Fairies weave tree moss at night.
I knew that when I was six.  I knew that fairy-folk knit threads of green felt into webs of tree moss, while I slept.  The fairies made lace and nests and cradle-swings and fastened them to trees.   Glittering, dew-covered, delicate, pale green…obviously these were created by the fairies, these were magic.
Some say that tree moss results from the damp and shady conditions found in coastal forests like those on the eastern shore of New Brunswick.  They claim moss requires dampness, a high level of moisture for the vascular system to survive and requires liquid to complete fertilisation.  Tree moss shows appreciation for wetness by growing best on the north side of tree trunks, the upper parts of branches and in the shadier crotches of trees.  That is what we think when we lose imagination. 
But when the sight of wobbly green draping from trees draws me back to childhood, I remember that this is where I found magic.  There is magic in maple blossoms, in the curve of an acorn, in the new green at the tips of conifers, in the mushroomed decay of stumps and in the spongy clumps of ground moss sprouting spring violets.  Children know what adults have forgotten.
Cross the driveway, jump over the ditch, scramble through the alders that clutch like witches’ fingers and escape deep into the forest of birch and maple and evergreens.   Search for the place of winter deadfall, a clearing, an open space.  Here it is.  Leaves become dishes.  Twigs and branches become utensils and brooms.  Rocks and logs are seats and tables.  And moss, moss can be anything—cushions, decorations, food, stuffing for cracks in tables; moss can be fairy magic.
To play in a secluded wood, with sunlight slanting through the canopy of trees, to hear birdsong and the burbling ditch, to breathe balsam and damp earth, to gaze in wonder at pale moss dangling from trees, that is mystery, full of possibility and magic. 
A child of six no more, at ten times six, l still smile when I discover tree moss. 

I smile and a thought flickers, “Ah, the fairy-folk were weaving cradles and nests, while I slept.”

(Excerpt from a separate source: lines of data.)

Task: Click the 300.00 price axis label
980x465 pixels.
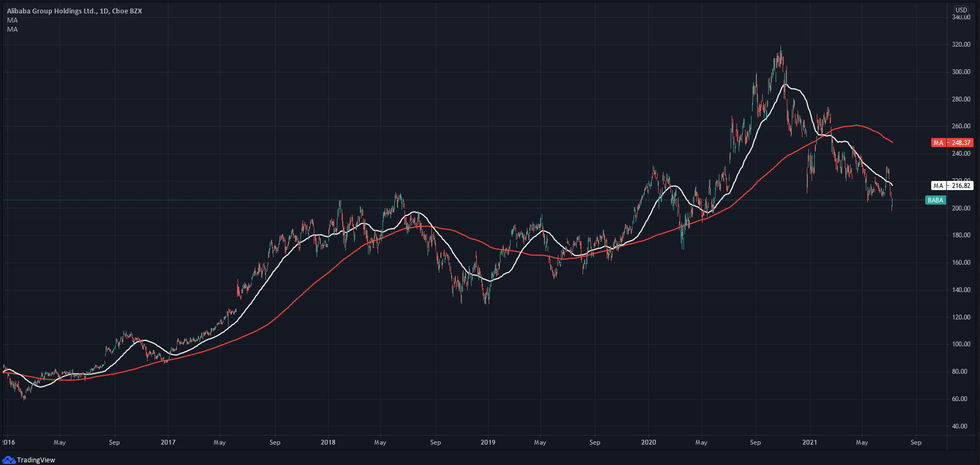Action: (x=961, y=72)
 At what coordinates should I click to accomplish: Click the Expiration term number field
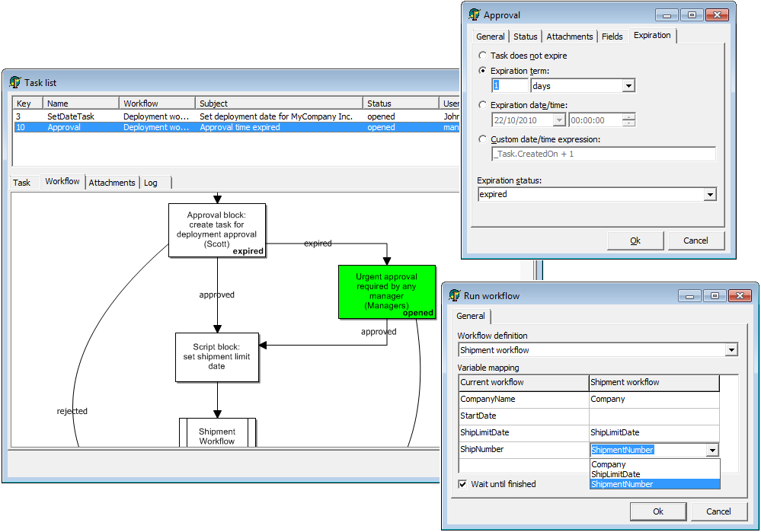click(510, 86)
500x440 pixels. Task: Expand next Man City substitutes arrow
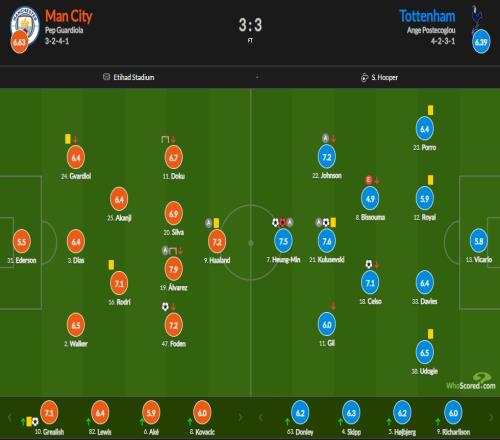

Photos and words are mine.


Anonymous said...

And I used tree moss as moustache material and would pick it and proudly waer it around, nose scrunched to hold it in place--the longer it was, the bigger the moustache...when I wasn't wearing it, I was using it as materials for decorating mud cakes. MM.

Carol Steel said...

Ha, a moustache, hadn't thought of that. I decorated mud cakes too. Forgot that one. Thanks for the comment.

Crafty Green Poet said...

beautiful photos, I love moss and lichens on trees, something definitely magical about them as you say!

Carol Steel said...

When I was small I thought all of nature was magic. I guess it is really, have to remind myself of that as an adult. Thanks for your comment.